The first issue the Court analyzed was the motion to dismiss for lack of subject matter jurisdiction. “A party may challenge an antidumping duty order based upon a final affirmative determination by filing a summons in this Court within 30 days of the order’s publication in the Federal Register” Id. at 7. The Court found that it had subject matter jurisdiction because “plaintiff’s complaint in the present action challenges Commerce’s purported failure to recalculate the all-others rate” in the amended order and was timely filed with on 30 days of publication. The next issue was whether plaintiff’s claims were precluded by the previous decision. “The doctrine of claim preclusion not only prohibits the litigation of matters that were previously litigated, but also those that could have been litigated.” Id. at 9. The Court held that “Plaintiff could have challenged the all-others rate at the time that it challenged the individual respondents’ rate” therefore precluding this claim. Id. at 9. For this reason, the Court dismissed the complaint and granted defendant’s motion.
United States Court of Appeals for the Federal Circuit
Federal Circuit Tries to Clarify Scope of Aluminum Extrusions Dumping, CVD Orders
The United States Court of Appeals for the Federal Circuit recently issued two new decisions attempting to clarify the scope of the antidumping and countervailing duty orders on Aluminum Extrusions from China, which have so far been interpreted to cover everything from tennis racket handles to curtain walls for buildings.
In Meridian Products LLC v. United States, No. 2016-2657 (May 22, 2018) the Court considered whether certain handles for ovens were within the scope of the order. The particular handles in question featured an aluminum tube and two plastic endcaps. The endcaps were designed to be fastened to the door of an oven or other appliance.

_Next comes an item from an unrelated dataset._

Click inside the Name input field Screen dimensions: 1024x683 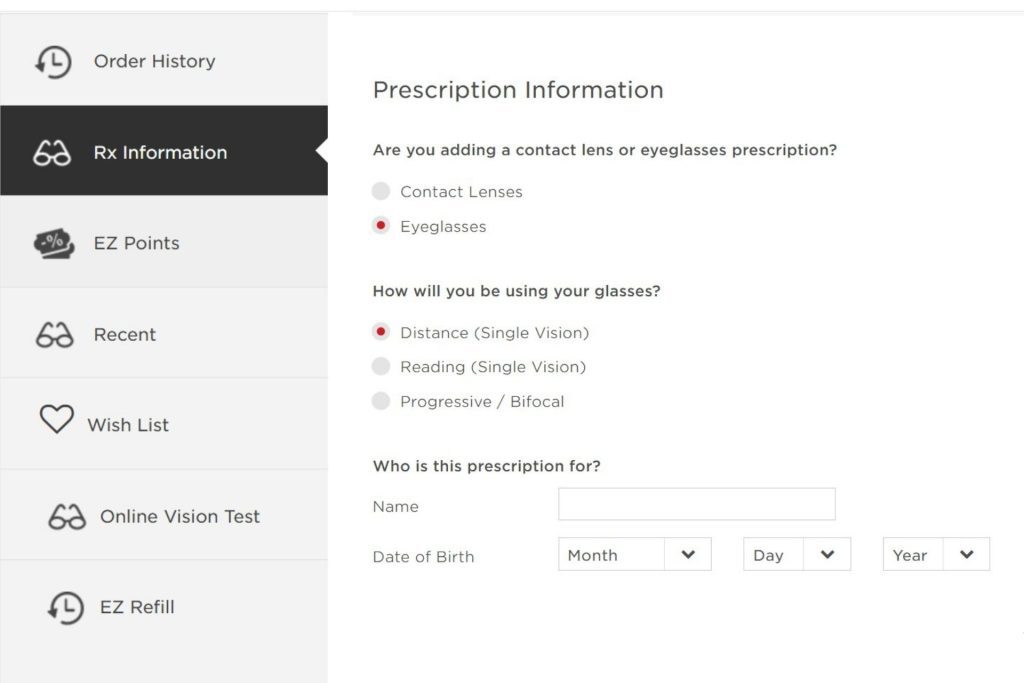pos(696,504)
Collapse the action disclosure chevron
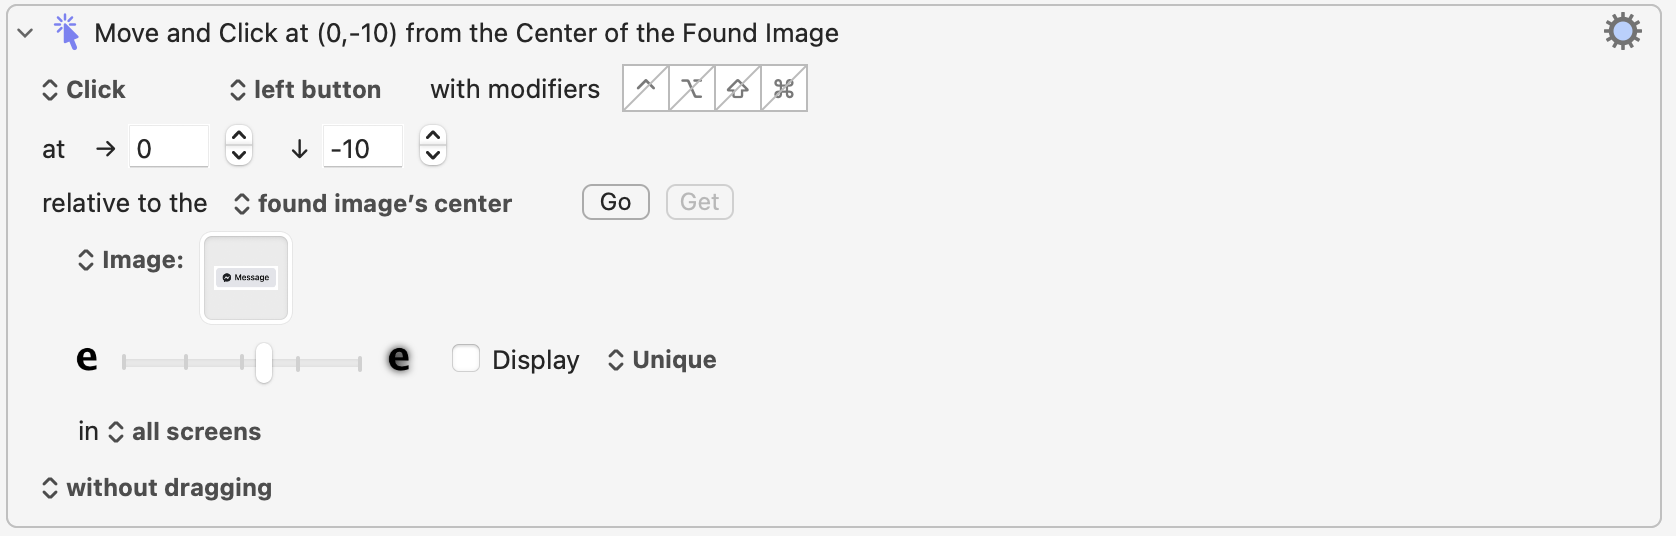This screenshot has width=1676, height=536. pos(26,33)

The Court of International Trade had concluded that these particular handles were not “aluminum extrusions” within the scope of the order, due to the presence of the plastic endcaps. It held that the endcaps were not “fasteners.” Consequently, it concluded that the handles fell within the scope of the “finished goods kit” exception to the order. On appeal, the Federal Circuit reversed, concluding that the endcaps were fasteners. It noted that, under the scope of the orders in question, where an aluminum extrusion is packaged with fasteners – in this case the endcaps and screws – the presence of fasteners did not put it within the scope of the “finished goods kit” exemption.

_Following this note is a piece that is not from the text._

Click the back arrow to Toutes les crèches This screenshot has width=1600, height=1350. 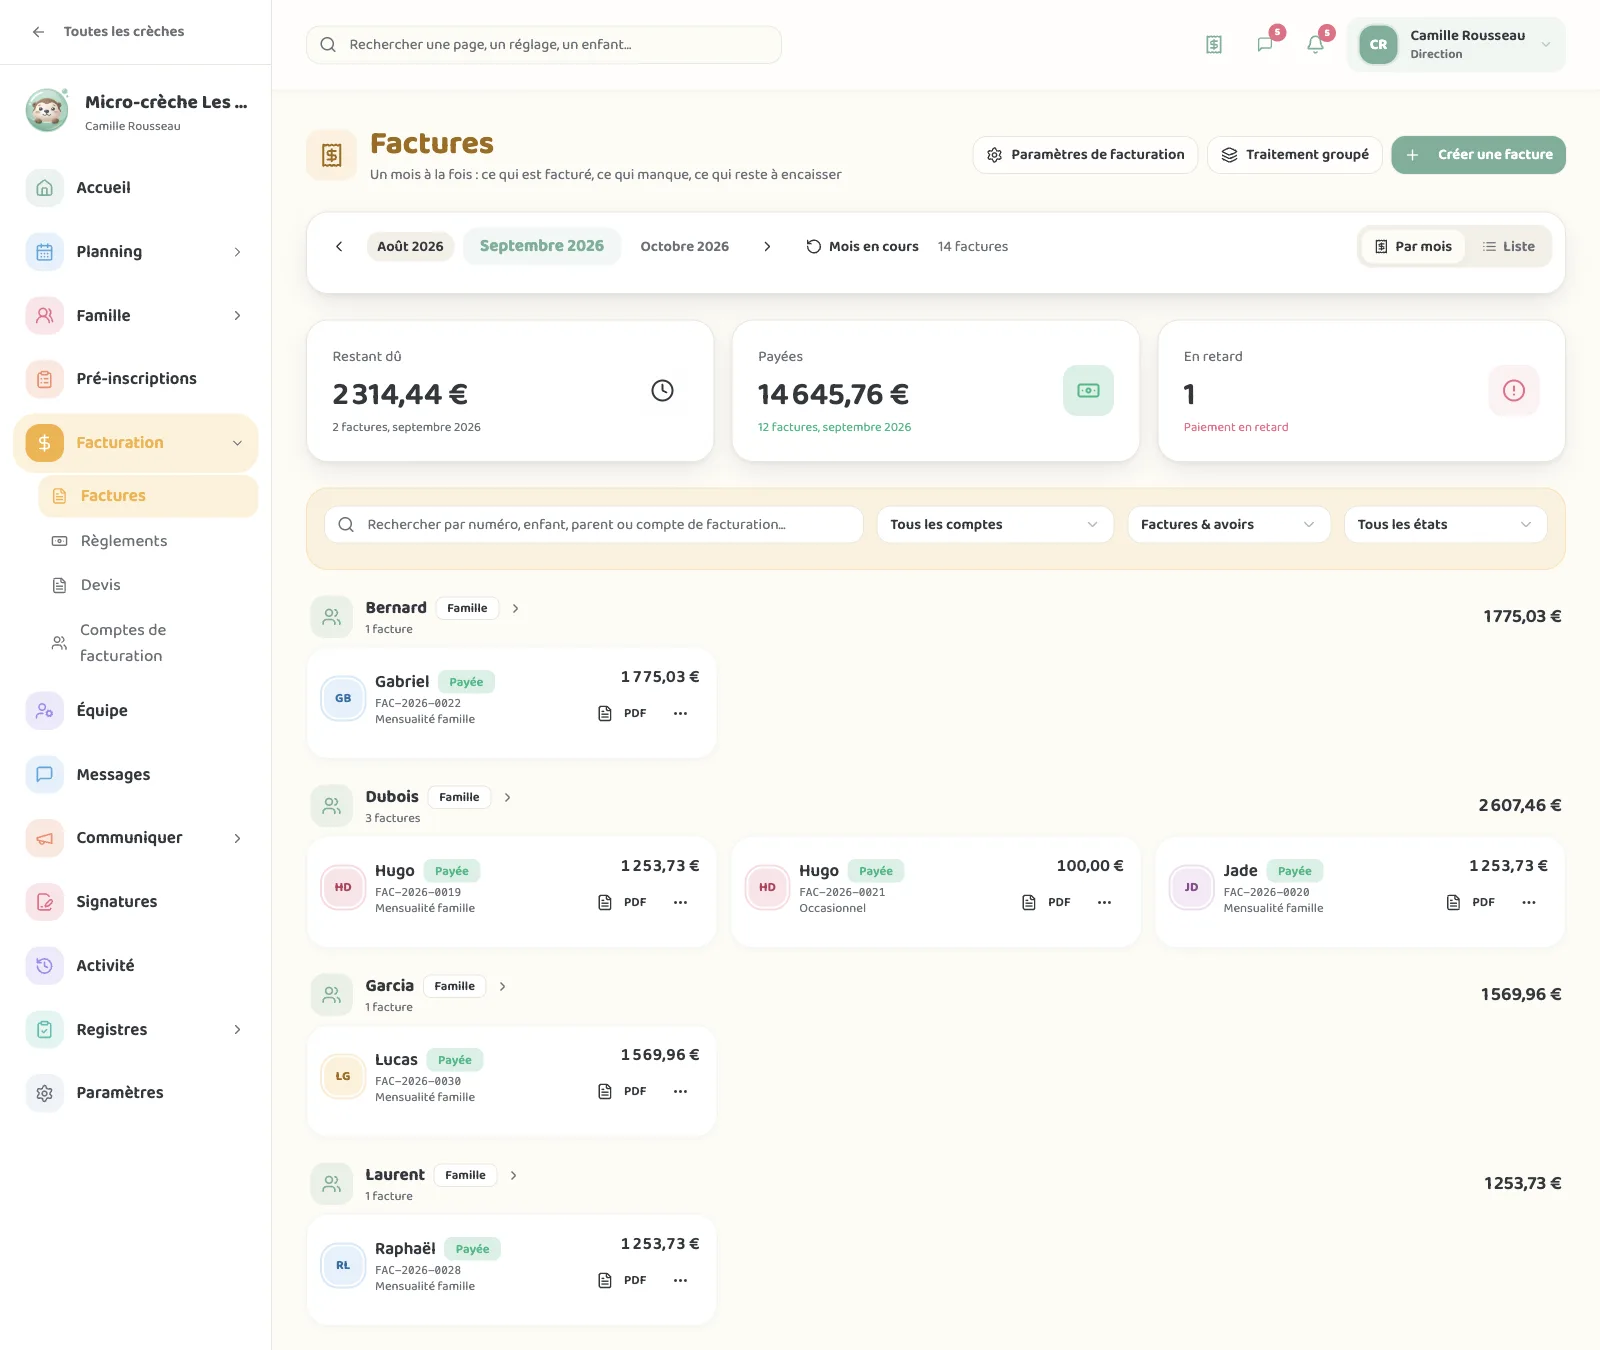point(39,32)
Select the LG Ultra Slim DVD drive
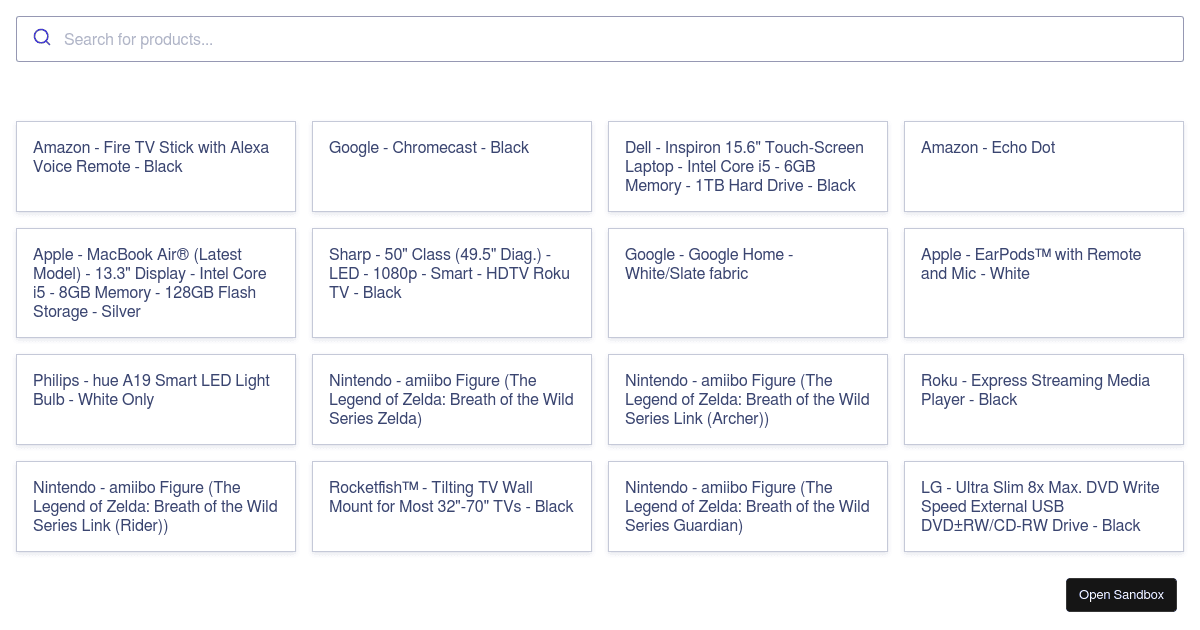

However, the Federal Circuit noted that the testimony was inconsistent about whether, in the products’ condition as imported, the plastic endcaps were permanently affixed to the aluminum tubes. The Court noted that if, at the time of importation the plastic caps were permanently affixed, then the product might be exempt from the scope of the orders as “finished merchandise” [“the scope also excludes finished merchandise containing aluminum extrusions as parts that are fully and permanently assembled and completed at the time of entry…”].

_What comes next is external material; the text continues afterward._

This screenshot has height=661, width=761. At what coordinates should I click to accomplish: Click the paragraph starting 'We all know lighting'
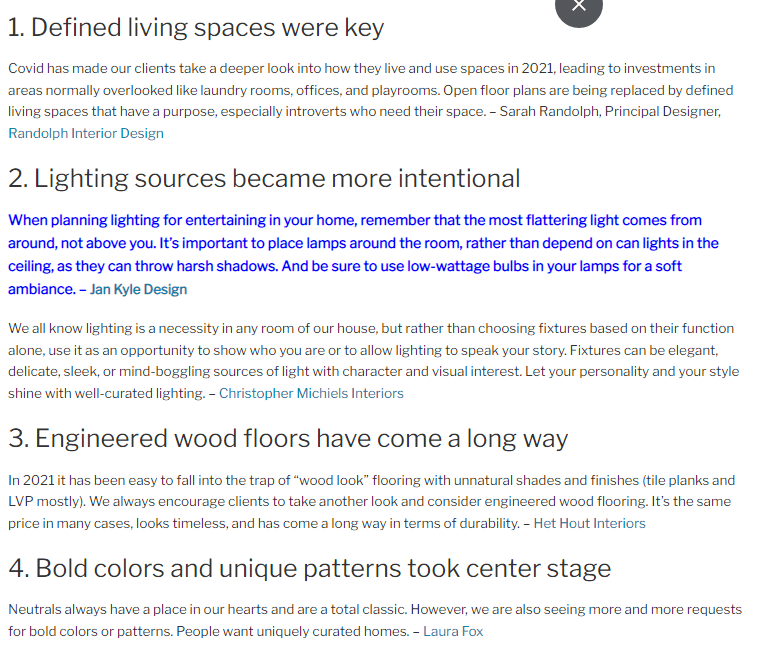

In Whirlpool Inc. v. United States, No. 2017-1117 (Fed. Cir., May 23, 2018) the Federal Circuit addressed the classification of that company’s refrigerator handles, which featured plastic end-caps. The Court held that the handles were within the inclusive language of the orders, but suggested that if the end-caps were permanently attached, the product could fall within the “finished goods” exclusion.